Sunday, August 2 - Many Glacier to Reynolds Creek (15.2 miles) -
Ginny -    We had breakfast at the hotel. Our campsite was soaking wet
and a hot breakfast sounded good.  It was a long day today, though I'm
not sure exactly how far. The Park Service numbers don't always agree
with the guidebook. (They don't agree with themselves. At one point near
Goat Haunt, we walked 70' and the sign said we had walked 0.7 miles!
Most of the signs are in kilometers rather than miles anyway.)  Last
night we got a glimpse of two bears feeding on the hill above the hotel
- way way far off. We needed good binoculars to see them at all. That is
the evening entertainment at the hotel though, standing around the
parking lot, looking for bears on the hillsides. It rained all night,
and more is expected today, but so far it is dry. It was a good day for
hiking - cool and cloudy.  The pictures won't turn out well, but we saw
some lovely sights. Lakes and waterfalls mostly.  

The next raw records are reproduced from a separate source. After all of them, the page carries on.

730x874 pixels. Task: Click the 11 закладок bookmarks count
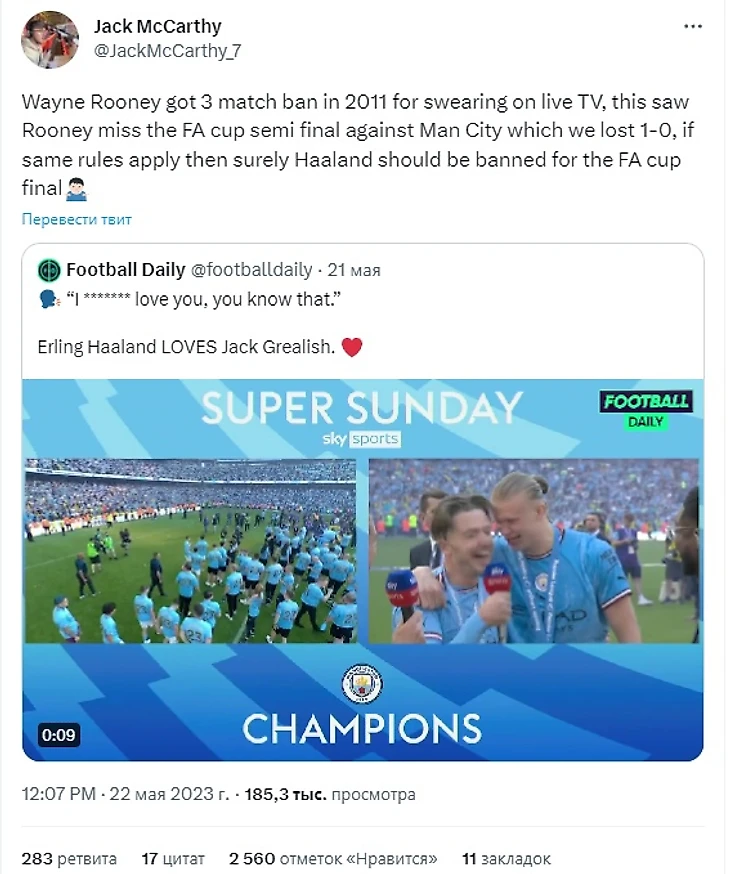pos(506,858)

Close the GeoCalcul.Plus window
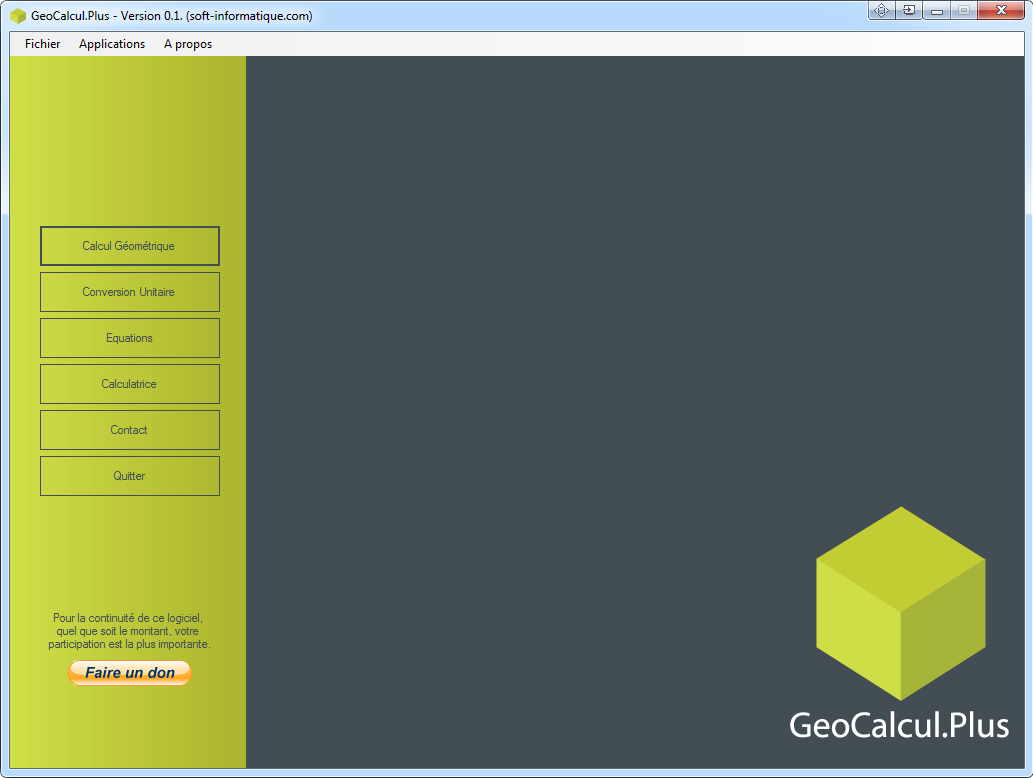[1000, 10]
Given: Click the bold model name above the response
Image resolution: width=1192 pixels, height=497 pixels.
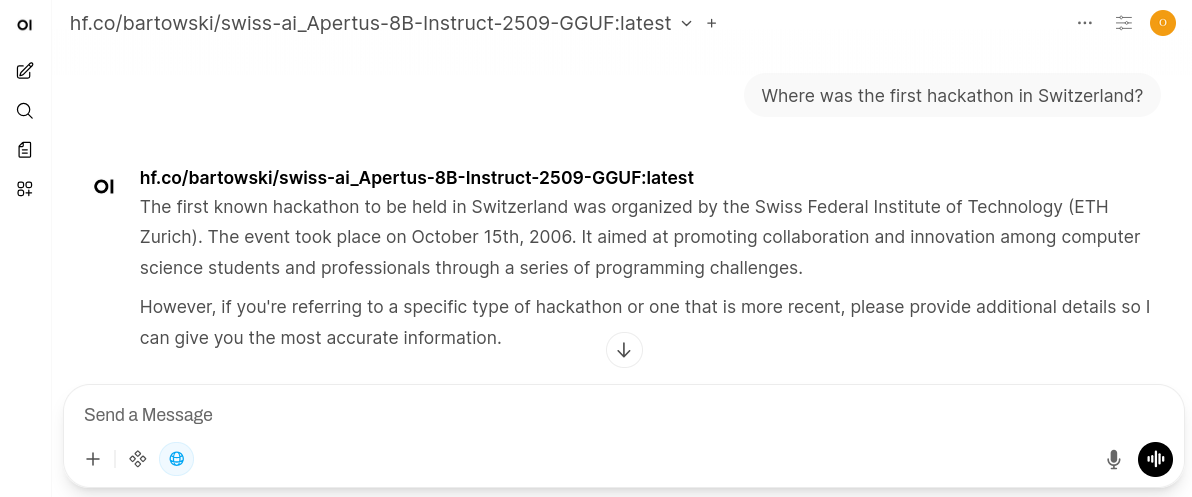Looking at the screenshot, I should pos(416,178).
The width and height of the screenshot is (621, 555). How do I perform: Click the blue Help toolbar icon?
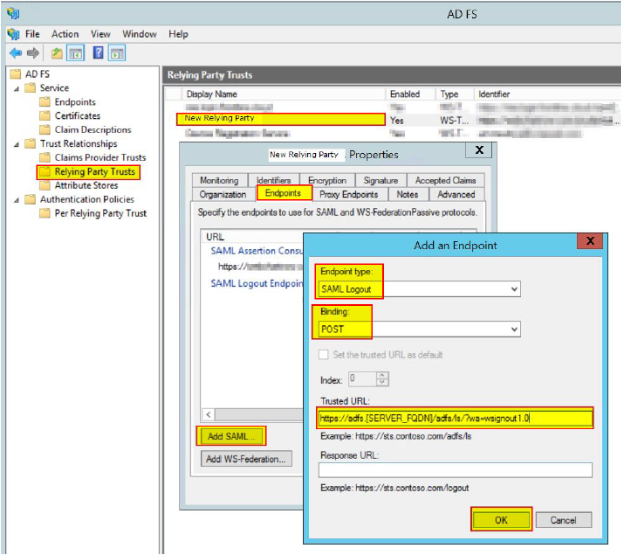tap(98, 52)
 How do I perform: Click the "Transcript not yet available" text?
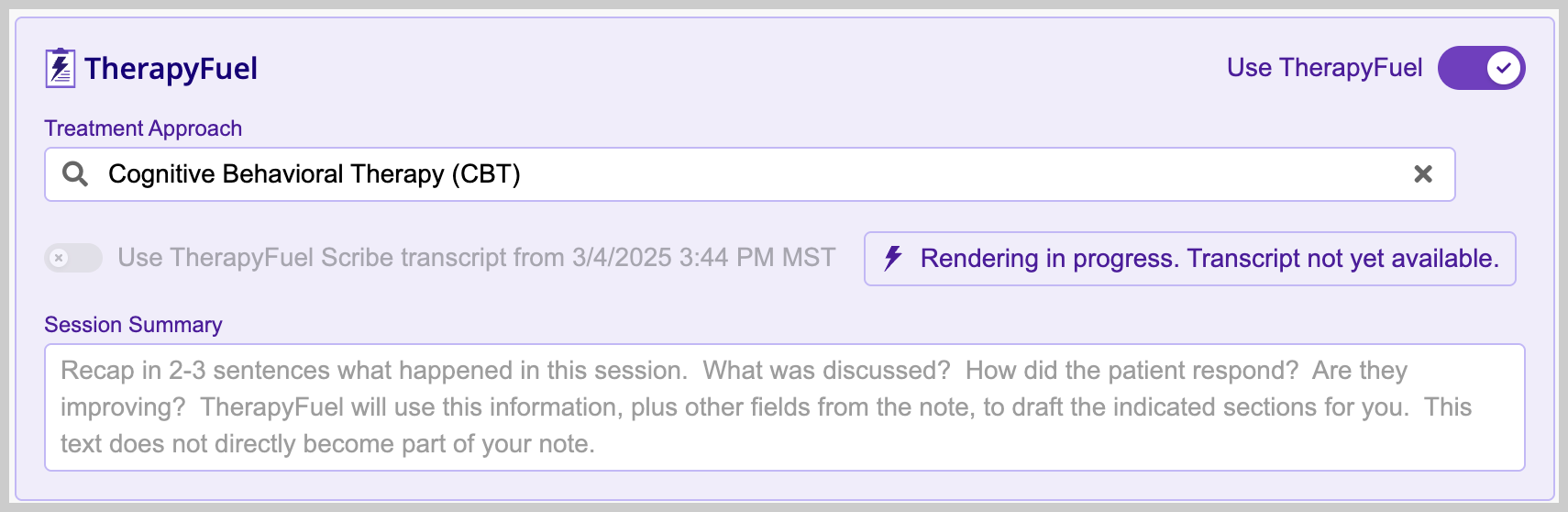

        We started out walking along the west shores of Swiftcurrent
Lake Josephine. The trail runs right above the shoreline. The water is a
gorgeous aqua color. Then we went off to Grinnell Lake with its
beautiful waterfall tumbling from the glacier hidden above. Then we went
over a rise and across a ford that used to be bridged to a spectacular
double waterfall called Morning Eagle Falls. Then along and above it to
the cirque above.  There was a very long climb switchbacking up to
Piegan Pass. We passed other narrow little waterfalls and snowfields on
the way up, then looked down at a small turquoise lake flanked by two
tiny royal blue ones.  It was cold and windy at the pass, so we went a
little way down the other side to eat lunch.  We saw hordes of dayhikers
who had climbed up the other way from the road. Most were turning around
at the pass (and thus missing the beauty of the waterfalls and lakes on
the other side!) We headed down on easy sidehill along the side of a
cirque. I stopped to do my usual look up and around for wildlife, and
was amazed to see a mountain goat.  It was far away, but visible to the
naked eye. Another posed picturesquely on the skyline. That was
exciting. The only other animals we saw today were deer at the
campground this morning and again at the Reynolds Creek campsite, a
scared big rabbit, a fearless hoary marmot and several importuning
ground squirrels. (I like their orange noses and feet though.)  The
descent was through light coniferous woods interspersed with fields of
flowers. Beautiful. Across the way was a glacier and a small waterfall. 
We turned off the main path and the trail became overgrown again and
quite steep.  We descended through big trees to the highway at the
Jackson Glacier overlook (missing the tunnel under the road somehow). 
We ignored the tourists and they ignored us as Jim doctored his foot. 
Then we descended into the woods to a small two site campground near
Reynolds Creek. We passed an impressive waterfall nearby. It wasn't
tall, but the volume of water going over it was impressive. It rained
very gently for a while this afternoon, but since we were already soaked
from the dense overgrowth, it didn't matter.  The stream near the
campsite was too cold and fast to be very tempting for a swim,
especially since it appears that the waterfalls continue just beyond the
campsite. Today's high was only about 60, so I'm not desperate for a
bath. My hands, face and feet are clean, that will have to do. I'm
really tired, pleasantly so, mostly. I just feel like I'll sleep deeply.
A few late afternoon glimpses of sunshine led to an attempt to dry out
the tent and socks.  With 8 lbs apiece of food, our packs feel heavy,
but we made the 15 miles in good time. We've eaten, filtered water, hung
the food and I'm ready for bed, but the sun is still lighting the tops
of the trees. I like campsites with a view, but this one is hidden in
the trees. We are sharing our camp with a young man from California who
is doing our route in reverse, except the last three days.  He has done
about 2/3 of the AT. The rain here has not made him happy. He's ready to
stop, but still has 2-3 days to go. There are lots of flowers everywhere
- blanketflower, gentian, columbine, candytuft, etc. Lots of delicate
alpine flowers up high, and fields of flowers (mostly fleabane,
paintbrush and Queen Anne's Lace) down below. The easy smooth trail
means I can keep looking for bears and other wildlife, though we make
enough noise as we go that we don't see much. 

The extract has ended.